Passer son temps à décrire les catastrophes sans songer à y soustraire
le peuple est une forme de non assistance à peuple en danger.
On ne peut pas demander à ces hommes de porter des projets politiques. Ils font déjà beaucoup, ce qu’ils peuvent, et sont relativement écoutés, le drame c’est que les "démocrates", ou "les" Occidentaux, attendent en réalité un Sauveur. Un homme providentiel qui les sauvera.
Il faut aussi que cette masse informe que l’on appelle le Peuple se bouge en dehors des sentiers battus. Malheureusement en démocratie de Marché et d’Opinions il y a une telle cacophoniequ’un mouvement ordonné et organisé semble inconcevable.
Le bon sens n’ est jamais spectaculaire, mais il tient la route et
longtemps après si on s’ en souvient, on dit, ce mec avait raison.
Ce n’est pas du "bon sens", mais une parole d’ "expert", et en tant que tel il peut être écouté. Le "bon sens" il me semble que toi, moi et nous "ignorants" le possédons. Ce "bon sens" et cette parole d’expert arrivent malheureusement tardivement ... ce sentiment partagé que quelque chose va nous tomber dessus n’a pas attendu Olivier Delamarche.

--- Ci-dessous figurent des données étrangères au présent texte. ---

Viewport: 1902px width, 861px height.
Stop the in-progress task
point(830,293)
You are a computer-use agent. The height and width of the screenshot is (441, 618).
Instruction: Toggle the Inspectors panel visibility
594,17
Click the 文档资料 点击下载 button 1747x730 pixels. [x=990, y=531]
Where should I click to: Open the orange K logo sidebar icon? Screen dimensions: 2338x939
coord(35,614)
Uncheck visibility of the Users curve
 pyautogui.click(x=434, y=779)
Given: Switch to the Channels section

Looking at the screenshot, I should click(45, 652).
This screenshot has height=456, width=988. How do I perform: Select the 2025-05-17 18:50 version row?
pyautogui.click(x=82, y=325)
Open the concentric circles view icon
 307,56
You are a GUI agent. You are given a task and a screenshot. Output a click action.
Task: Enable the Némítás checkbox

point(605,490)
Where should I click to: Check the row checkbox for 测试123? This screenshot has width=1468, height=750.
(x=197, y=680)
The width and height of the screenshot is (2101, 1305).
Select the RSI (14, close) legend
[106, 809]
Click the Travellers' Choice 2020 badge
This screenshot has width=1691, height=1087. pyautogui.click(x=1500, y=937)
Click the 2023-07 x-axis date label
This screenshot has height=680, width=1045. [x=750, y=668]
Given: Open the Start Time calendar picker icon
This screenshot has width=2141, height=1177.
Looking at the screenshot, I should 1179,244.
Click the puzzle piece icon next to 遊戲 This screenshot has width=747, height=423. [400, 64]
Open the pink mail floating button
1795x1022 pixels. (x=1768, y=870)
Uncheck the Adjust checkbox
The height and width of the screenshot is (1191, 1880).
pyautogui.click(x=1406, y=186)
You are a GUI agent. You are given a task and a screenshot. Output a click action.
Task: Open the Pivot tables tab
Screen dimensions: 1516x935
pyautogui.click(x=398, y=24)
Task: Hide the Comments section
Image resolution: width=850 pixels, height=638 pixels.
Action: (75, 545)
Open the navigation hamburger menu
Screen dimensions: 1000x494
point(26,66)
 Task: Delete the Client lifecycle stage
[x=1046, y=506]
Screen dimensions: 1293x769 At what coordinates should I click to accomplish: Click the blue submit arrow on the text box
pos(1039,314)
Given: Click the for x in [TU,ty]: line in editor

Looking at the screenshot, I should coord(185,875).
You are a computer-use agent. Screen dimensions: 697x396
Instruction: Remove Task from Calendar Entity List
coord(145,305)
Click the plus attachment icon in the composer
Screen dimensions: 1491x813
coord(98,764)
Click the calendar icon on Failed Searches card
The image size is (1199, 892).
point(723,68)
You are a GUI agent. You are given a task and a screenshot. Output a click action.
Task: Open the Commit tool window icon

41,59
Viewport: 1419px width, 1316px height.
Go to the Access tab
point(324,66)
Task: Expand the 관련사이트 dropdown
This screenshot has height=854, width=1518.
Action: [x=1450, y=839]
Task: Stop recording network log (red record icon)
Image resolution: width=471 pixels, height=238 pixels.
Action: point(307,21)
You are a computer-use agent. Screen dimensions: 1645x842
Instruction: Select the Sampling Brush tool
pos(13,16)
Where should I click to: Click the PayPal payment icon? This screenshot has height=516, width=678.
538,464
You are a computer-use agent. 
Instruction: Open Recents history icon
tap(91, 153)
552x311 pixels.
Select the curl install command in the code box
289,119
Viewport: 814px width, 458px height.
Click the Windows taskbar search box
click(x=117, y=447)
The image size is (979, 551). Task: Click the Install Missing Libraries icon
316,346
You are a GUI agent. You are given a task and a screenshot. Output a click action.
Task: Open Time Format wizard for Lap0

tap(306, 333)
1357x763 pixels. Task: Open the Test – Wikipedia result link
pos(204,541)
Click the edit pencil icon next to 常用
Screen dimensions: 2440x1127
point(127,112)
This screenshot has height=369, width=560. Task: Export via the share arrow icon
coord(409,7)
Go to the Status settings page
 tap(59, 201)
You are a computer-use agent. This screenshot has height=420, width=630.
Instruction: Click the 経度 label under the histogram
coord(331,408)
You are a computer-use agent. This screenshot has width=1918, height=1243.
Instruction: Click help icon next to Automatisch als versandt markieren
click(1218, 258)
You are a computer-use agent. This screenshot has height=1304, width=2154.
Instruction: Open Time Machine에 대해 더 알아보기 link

Olivier Delamarche atteint très vite ses limites, il ne faut pas non plus lui en demander trop. n’est qu’un gestionnaire qui pointe les défaillances d’une Finance mondialisée folle. Il est aussi plus spectaculaire et théâtrale dans ses interventions, ce qui lui donne un certain poids, mais ça s’arrête là.
Olivier Berruyer et Jacques Sapir dans leurs registres sont infiniment plus intéressants et pédagogiques.
Je ne comprends pas ce que vous gagnez, concrètement, à jouer le jeu. Tout ce que fait l’électeur est de "demander" à relancer la partie. Mais les règles sont claires, il ne peut jamais gagner. Tout est truqué. On ne joue pas à un jeu que l’on sait truqué, à moins d’être une bonne joueur. C’est difficilement compréhensible de lire des individus intelligents accepter de donner leur chance à des stars de la politique qui vous trahiront, quinquennat après quinquennat. Le rituel du vote a un poids énorme, écrasant certainement, dans votre imaginaire. Je ne peux pas expliquer autrement votre besoin de participer à ces cérémonies de consécration des dominants.
S’ils continuent de voter mais en prenant conscience qu’ils
sont maitre de leur destin, c’est l’essentiel …
Je ne vois pas comment cela peut s’accorder. D’un côté "croire" ou "vouloir croire" ou "se laisser avoir" en des mensonges en pratiquant le vote, de l’autre une notion d’autonomie et d’indépendance d’esprit. L’essentiel en ces temps est de se désengager (en conscience) de ce spectacle tragique, pour mieux s’engager "ailleurs". Le rituel du vote est d’une certaine manière une "démission" pour un individu, cet électeur s’en remet (même sans espoir) à une star de la politique. Je ne vois pas de maîtrise de quoi que ce soit, juste un abandon.